● WHAT TO PRODUCE: Every entry below needs to be repeated exactly as written.

(Dataset items)
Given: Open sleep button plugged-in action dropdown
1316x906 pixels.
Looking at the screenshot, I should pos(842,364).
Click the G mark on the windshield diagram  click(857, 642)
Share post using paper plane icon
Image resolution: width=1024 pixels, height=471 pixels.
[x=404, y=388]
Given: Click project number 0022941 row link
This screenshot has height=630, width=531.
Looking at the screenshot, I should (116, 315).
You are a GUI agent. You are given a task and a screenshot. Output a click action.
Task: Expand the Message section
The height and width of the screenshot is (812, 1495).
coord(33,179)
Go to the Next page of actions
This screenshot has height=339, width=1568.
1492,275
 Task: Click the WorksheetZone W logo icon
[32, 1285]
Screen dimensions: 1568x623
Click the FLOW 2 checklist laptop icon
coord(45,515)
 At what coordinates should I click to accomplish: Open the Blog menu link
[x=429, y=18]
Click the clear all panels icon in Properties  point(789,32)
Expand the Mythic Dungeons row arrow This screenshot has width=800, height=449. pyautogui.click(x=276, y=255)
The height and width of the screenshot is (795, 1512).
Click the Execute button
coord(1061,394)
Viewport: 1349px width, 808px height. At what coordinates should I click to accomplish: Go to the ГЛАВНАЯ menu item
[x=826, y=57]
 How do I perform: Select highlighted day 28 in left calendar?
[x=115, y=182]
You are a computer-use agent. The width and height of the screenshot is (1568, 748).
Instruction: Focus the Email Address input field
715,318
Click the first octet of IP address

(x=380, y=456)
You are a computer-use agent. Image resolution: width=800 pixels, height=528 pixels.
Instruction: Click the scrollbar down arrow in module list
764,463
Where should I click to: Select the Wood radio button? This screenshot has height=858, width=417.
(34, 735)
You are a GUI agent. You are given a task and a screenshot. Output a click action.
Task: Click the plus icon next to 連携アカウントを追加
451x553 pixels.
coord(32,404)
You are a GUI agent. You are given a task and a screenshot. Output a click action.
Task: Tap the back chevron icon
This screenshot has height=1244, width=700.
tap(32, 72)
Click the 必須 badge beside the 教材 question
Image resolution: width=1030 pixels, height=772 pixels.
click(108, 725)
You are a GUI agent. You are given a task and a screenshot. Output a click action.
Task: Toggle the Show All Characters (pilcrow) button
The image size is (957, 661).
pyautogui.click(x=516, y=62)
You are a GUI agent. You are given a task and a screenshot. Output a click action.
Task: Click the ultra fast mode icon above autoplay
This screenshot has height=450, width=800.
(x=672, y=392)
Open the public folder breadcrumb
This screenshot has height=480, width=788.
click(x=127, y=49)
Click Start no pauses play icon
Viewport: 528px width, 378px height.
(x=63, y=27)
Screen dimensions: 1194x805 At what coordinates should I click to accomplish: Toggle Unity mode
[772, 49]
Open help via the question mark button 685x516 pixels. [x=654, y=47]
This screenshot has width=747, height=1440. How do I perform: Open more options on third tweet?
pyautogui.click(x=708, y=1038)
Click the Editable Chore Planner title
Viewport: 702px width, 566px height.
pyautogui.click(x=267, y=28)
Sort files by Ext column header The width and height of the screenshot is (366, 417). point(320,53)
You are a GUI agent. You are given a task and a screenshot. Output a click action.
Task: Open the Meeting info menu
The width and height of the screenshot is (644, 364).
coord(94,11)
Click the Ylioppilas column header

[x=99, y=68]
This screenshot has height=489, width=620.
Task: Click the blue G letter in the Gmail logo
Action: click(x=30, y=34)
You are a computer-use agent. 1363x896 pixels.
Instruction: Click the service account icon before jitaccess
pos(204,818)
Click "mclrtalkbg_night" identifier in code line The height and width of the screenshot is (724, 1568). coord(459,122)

● SOLUTION:
Given: Open sleep button plugged-in action dropdown
1316x906 pixels.
Looking at the screenshot, I should pos(842,364).
Click the G mark on the windshield diagram  click(857, 642)
Share post using paper plane icon
Image resolution: width=1024 pixels, height=471 pixels.
[x=404, y=388]
Given: Click project number 0022941 row link
This screenshot has height=630, width=531.
Looking at the screenshot, I should (116, 315).
You are a GUI agent. You are given a task and a screenshot. Output a click action.
Task: Expand the Message section
The height and width of the screenshot is (812, 1495).
coord(33,179)
Go to the Next page of actions
This screenshot has height=339, width=1568.
1492,275
 Task: Click the WorksheetZone W logo icon
[32, 1285]
Screen dimensions: 1568x623
Click the FLOW 2 checklist laptop icon
coord(45,515)
 At what coordinates should I click to accomplish: Open the Blog menu link
[x=429, y=18]
Click the clear all panels icon in Properties  point(789,32)
Expand the Mythic Dungeons row arrow This screenshot has width=800, height=449. pyautogui.click(x=276, y=255)
The height and width of the screenshot is (795, 1512).
Click the Execute button
coord(1061,394)
Viewport: 1349px width, 808px height. At what coordinates should I click to accomplish: Go to the ГЛАВНАЯ menu item
[x=826, y=57]
 How do I perform: Select highlighted day 28 in left calendar?
[x=115, y=182]
You are a computer-use agent. The width and height of the screenshot is (1568, 748).
Instruction: Focus the Email Address input field
715,318
Click the first octet of IP address

(x=380, y=456)
You are a computer-use agent. Image resolution: width=800 pixels, height=528 pixels.
Instruction: Click the scrollbar down arrow in module list
764,463
Where should I click to: Select the Wood radio button? This screenshot has height=858, width=417.
(34, 735)
You are a GUI agent. You are given a task and a screenshot. Output a click action.
Task: Click the plus icon next to 連携アカウントを追加
451x553 pixels.
coord(32,404)
You are a GUI agent. You are given a task and a screenshot. Output a click action.
Task: Tap the back chevron icon
This screenshot has height=1244, width=700.
tap(32, 72)
Click the 必須 badge beside the 教材 question
Image resolution: width=1030 pixels, height=772 pixels.
click(108, 725)
You are a GUI agent. You are given a task and a screenshot. Output a click action.
Task: Toggle the Show All Characters (pilcrow) button
The image size is (957, 661).
pyautogui.click(x=516, y=62)
You are a GUI agent. You are given a task and a screenshot. Output a click action.
Task: Click the ultra fast mode icon above autoplay
This screenshot has height=450, width=800.
(x=672, y=392)
Open the public folder breadcrumb
This screenshot has height=480, width=788.
click(x=127, y=49)
Click Start no pauses play icon
Viewport: 528px width, 378px height.
(x=63, y=27)
Screen dimensions: 1194x805 At what coordinates should I click to accomplish: Toggle Unity mode
[772, 49]
Open help via the question mark button 685x516 pixels. [x=654, y=47]
This screenshot has width=747, height=1440. How do I perform: Open more options on third tweet?
pyautogui.click(x=708, y=1038)
Click the Editable Chore Planner title
Viewport: 702px width, 566px height.
pyautogui.click(x=267, y=28)
Sort files by Ext column header The width and height of the screenshot is (366, 417). point(320,53)
You are a GUI agent. You are given a task and a screenshot. Output a click action.
Task: Open the Meeting info menu
The width and height of the screenshot is (644, 364).
coord(94,11)
Click the Ylioppilas column header

[x=99, y=68]
This screenshot has height=489, width=620.
Task: Click the blue G letter in the Gmail logo
Action: click(x=30, y=34)
You are a computer-use agent. 1363x896 pixels.
Instruction: Click the service account icon before jitaccess
pos(204,818)
Click "mclrtalkbg_night" identifier in code line The height and width of the screenshot is (724, 1568). coord(459,122)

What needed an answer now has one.